• WORK REQUIRED: Among the lines below, tally those that contain "Explorer" and respond with the total only.

Top of AVAILABLE DATA

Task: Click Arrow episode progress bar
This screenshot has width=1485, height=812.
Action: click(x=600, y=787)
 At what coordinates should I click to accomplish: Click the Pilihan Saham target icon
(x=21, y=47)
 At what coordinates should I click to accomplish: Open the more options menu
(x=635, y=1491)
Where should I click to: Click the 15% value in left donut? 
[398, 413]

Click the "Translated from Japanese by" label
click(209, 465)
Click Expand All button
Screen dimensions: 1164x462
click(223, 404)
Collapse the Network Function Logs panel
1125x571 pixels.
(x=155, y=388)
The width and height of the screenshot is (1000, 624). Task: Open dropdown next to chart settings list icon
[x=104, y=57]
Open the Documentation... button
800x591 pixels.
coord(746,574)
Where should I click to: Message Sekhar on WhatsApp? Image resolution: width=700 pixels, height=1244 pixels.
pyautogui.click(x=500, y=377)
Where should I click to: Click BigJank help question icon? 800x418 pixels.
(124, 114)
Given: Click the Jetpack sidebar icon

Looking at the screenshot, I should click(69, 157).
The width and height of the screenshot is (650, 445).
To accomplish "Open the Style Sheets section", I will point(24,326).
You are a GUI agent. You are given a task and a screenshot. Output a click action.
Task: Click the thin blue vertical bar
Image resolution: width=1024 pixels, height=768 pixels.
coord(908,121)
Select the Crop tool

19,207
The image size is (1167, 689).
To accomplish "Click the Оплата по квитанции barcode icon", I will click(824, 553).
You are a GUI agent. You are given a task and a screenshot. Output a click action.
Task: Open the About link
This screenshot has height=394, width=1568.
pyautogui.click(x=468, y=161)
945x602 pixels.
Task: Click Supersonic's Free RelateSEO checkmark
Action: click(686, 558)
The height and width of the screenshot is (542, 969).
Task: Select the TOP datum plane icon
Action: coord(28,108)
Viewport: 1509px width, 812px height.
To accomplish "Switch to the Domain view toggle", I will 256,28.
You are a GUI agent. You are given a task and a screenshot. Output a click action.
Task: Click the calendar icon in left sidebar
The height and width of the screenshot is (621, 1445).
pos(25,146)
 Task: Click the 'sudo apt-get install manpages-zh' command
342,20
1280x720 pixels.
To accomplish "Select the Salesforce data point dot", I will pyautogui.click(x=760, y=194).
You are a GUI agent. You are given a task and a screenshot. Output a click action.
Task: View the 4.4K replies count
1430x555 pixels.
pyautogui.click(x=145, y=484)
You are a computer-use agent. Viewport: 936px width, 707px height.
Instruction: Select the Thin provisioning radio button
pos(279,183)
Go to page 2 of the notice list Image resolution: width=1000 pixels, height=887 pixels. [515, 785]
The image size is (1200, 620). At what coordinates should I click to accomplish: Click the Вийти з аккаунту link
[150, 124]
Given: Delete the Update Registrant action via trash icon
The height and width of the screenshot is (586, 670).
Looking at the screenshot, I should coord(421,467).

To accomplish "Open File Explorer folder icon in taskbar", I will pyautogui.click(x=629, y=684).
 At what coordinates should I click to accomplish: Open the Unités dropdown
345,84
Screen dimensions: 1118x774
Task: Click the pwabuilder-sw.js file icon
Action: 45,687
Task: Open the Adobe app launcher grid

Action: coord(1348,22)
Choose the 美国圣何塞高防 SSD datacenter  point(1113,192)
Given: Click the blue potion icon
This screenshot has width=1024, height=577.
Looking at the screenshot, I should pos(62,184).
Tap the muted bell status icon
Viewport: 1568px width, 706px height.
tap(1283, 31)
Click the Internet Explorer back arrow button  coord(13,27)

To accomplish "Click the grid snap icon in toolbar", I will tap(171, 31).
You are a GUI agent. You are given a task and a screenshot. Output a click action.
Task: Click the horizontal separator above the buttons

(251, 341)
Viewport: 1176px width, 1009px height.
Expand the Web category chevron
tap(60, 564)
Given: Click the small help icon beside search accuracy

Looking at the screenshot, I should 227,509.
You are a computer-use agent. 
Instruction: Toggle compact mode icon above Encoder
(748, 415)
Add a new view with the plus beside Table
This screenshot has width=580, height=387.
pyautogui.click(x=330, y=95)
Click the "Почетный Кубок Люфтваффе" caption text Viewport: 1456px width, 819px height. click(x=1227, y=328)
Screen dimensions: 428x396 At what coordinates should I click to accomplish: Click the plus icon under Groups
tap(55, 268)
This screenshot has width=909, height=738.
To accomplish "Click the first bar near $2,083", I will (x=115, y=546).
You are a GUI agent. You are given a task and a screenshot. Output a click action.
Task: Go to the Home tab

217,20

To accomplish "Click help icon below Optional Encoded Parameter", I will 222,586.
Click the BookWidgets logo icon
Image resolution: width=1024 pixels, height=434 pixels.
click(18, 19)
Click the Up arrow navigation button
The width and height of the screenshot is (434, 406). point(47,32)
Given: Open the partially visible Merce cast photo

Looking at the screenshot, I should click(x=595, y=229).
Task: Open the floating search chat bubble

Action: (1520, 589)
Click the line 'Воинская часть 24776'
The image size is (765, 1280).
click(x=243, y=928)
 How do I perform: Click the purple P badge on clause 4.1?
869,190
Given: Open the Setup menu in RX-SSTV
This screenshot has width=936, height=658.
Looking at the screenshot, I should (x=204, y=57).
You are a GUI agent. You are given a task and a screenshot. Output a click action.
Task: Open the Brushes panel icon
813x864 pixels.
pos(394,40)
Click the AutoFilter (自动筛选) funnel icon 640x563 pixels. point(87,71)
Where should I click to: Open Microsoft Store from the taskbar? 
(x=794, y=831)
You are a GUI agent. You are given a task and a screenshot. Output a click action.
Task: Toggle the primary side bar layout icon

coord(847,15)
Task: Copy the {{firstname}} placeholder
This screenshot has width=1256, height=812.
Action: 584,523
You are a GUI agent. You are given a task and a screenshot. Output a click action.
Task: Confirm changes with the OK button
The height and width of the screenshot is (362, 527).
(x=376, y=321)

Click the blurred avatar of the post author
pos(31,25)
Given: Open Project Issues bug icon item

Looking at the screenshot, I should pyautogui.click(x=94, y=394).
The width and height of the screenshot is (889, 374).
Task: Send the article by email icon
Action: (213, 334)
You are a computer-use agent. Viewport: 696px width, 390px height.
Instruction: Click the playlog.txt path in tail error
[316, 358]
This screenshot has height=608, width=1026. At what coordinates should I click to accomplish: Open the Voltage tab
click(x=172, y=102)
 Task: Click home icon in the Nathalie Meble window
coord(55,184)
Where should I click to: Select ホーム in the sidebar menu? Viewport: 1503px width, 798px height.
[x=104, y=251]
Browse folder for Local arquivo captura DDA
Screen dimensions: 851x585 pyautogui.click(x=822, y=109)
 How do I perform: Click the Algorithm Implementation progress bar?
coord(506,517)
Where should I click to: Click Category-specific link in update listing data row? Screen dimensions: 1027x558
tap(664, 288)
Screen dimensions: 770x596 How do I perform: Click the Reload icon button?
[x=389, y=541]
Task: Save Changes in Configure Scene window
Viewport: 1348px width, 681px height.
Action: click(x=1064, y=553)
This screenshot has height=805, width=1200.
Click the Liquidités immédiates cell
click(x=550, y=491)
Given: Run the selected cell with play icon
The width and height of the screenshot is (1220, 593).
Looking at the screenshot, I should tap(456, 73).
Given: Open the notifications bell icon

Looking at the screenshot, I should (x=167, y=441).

Bottom of AVAILABLE DATA

• ANSWER SECTION: 2